New Apple TV with Siri first look: Hands-on with Apple's latest bid to take over your living room
For three generations, the Apple TV has been a "hobby" within Apple: unable to do much more than stream content, and with no way for developers to write useful apps. It also had a tiny and easily-lost remote control with just three buttons.
Now the fourth-generation Apple TV ushers in the future of TV, we're told, with apps - and also a remote with five buttons including, crucially, one which lets you order Apple's voice assistant Siri to find things such as TV shows and games from a forthcoming app store, and to play or rewind or fast forward content.
The new Apple TV is notably taller than its three predecessors, though has the same footprint. The remote is black, and about the size of two boxes of matches put end-to-end; the end nearest your thumb is matt, while that in your palm is smooth. The thumb end is touch-sensitive, so that you can quickly scroll through menus and lists – something that was infuriatingly slow on the previous Apple TV remote, with its clicky buttons. (Why did it never get an iPod-style touch scroll?)
Siri is improving by leaps and bounds
The buttons are a menu: home; Siri; play/pause; and a long volume up/down button which can be programmed to control your TV or sound output. Siri is improving by leaps and bounds, having taken great strides on the Watch (where it seems more accurate than on the phone). Here it works very well, and is even context-aware – so that saying "what did she [or he] say?" during a programme will get it to skip backwards by 15 seconds and put on subtitles, if available.
Siri's searching also works across multiple sources of content, including Netflix, Hulu (in the US), the iTunes Store and more, though there's no Amazon Instant Video app so far. Siri on the fourth-generation Apple TV is a revelation, able to work with indexing of content and subtitles in programmes. And finally, the remote doubles as a game controller with Nintendo Wii-style motion sensitivity.
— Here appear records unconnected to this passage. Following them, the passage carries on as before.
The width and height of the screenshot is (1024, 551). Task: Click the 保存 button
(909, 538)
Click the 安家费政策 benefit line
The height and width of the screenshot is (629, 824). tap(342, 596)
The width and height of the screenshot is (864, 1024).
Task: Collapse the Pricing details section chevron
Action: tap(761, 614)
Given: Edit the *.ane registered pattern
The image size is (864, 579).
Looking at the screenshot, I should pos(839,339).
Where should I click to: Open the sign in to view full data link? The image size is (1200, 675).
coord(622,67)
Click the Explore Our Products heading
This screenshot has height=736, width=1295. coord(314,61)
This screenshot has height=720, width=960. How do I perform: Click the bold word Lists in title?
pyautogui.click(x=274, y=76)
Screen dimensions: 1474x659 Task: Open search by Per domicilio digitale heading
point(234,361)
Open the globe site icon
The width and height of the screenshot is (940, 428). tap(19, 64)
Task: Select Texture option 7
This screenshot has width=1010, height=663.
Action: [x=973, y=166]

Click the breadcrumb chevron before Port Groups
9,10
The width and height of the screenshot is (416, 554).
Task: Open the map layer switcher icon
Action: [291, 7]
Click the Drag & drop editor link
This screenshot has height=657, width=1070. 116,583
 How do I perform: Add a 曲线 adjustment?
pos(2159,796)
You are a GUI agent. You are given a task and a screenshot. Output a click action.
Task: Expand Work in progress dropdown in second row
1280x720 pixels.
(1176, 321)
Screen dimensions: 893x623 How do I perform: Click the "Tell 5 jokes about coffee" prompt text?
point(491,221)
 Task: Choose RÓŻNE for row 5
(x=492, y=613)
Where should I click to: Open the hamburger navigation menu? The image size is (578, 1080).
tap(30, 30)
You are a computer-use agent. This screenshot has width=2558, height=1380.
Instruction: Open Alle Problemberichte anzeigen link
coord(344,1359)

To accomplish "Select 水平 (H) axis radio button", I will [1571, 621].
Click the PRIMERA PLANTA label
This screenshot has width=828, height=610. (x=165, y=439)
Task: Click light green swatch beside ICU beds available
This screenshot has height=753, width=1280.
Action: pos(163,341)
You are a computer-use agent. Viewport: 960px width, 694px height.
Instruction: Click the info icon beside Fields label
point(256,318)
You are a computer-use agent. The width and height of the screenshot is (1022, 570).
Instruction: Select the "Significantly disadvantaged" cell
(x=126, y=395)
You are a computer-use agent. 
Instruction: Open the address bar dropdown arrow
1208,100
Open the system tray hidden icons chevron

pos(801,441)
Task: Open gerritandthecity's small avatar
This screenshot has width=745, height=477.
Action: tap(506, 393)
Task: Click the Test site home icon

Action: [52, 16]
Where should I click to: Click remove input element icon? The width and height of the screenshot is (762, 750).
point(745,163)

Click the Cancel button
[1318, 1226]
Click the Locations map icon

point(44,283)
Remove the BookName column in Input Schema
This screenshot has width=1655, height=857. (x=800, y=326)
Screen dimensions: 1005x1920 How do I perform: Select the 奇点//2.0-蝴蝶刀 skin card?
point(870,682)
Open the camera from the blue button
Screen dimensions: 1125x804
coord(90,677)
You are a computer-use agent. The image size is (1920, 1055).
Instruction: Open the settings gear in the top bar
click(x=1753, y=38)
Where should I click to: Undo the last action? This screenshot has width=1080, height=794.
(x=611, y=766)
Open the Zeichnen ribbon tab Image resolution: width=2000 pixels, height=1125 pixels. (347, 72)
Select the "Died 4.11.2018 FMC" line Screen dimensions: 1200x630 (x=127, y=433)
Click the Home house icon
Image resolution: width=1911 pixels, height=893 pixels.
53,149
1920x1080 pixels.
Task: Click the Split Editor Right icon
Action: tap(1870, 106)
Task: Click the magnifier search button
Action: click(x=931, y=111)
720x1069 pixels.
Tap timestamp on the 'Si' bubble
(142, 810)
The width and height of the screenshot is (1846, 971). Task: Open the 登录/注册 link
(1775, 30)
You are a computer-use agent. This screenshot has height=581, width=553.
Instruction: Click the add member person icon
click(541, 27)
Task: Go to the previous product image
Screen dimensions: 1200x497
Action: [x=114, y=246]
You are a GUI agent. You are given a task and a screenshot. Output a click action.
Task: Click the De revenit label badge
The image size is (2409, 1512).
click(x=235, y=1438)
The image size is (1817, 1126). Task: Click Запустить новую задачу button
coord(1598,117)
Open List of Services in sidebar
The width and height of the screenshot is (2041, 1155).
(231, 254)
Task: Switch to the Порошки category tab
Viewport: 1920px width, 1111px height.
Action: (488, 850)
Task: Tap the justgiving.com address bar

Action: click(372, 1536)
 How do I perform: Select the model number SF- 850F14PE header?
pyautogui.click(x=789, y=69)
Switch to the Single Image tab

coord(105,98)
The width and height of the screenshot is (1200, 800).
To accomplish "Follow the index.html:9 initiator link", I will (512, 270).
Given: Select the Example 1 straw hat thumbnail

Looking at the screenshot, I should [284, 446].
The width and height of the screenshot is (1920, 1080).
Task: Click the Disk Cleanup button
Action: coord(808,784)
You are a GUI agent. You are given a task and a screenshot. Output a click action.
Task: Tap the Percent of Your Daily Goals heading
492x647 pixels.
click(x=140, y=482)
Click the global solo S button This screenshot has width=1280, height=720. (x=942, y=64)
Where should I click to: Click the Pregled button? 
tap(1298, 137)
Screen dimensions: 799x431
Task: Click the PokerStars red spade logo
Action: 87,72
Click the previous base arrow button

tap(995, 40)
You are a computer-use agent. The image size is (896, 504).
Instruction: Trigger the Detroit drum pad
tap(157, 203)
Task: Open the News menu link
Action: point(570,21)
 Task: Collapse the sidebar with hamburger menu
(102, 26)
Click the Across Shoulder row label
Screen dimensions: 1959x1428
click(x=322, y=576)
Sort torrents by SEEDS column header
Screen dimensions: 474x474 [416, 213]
Then there are the apps – many of which will start appearing almost as soon as the device goes on sale at the end of October (when UK pricing will be announced). There's barely any difference between the iPhone and "TV OS" software (it doesn't do telephony or contacts, for example), so app developers will move quickly to adapt for a larger screen, particularly for games.
But who wants an Apple TV?
In the US, there's lots of excitement about "cord-cutting" – giving up expensive cable bundles in favour of à la carte TV watching. For Americans, the benefit is escaping the torrent of ads that make any TV show an endurance test, and enjoying an ad-free experience by picking the content to watch.
But in the UK, the BBC is ad-free, and even commercial channels have far fewer ads per hour than the US. That makes the desire to shift to piecemeal internet-based viewing less strong. In the UK, the BBC, Sky, ITV and others have made giant strides with their online catchup services.
The BBC's iPlayer is by far the biggest in the UK, with excellent iOS and web offerings. But the old Apple TV never had an iPlayer app. Nor is there one for Sky paid content, only Sky News.
For UK viewers the usefulness of the Apple TV will depend directly on how soon it has an iPlayer app. Once that's solved, the apps (particularly games) become a great add-on; without it, the 4G Apple TV will be an also-ran against products like Google's Chromecast, which can access web content, and Amazon's Fire TV.
Furthermore, TV OS, which powers the 4G TV, won't work on older models. It might be best to wait for the BBC's iPlayer app to get approved before rushing out to buy one when they go on sale in October.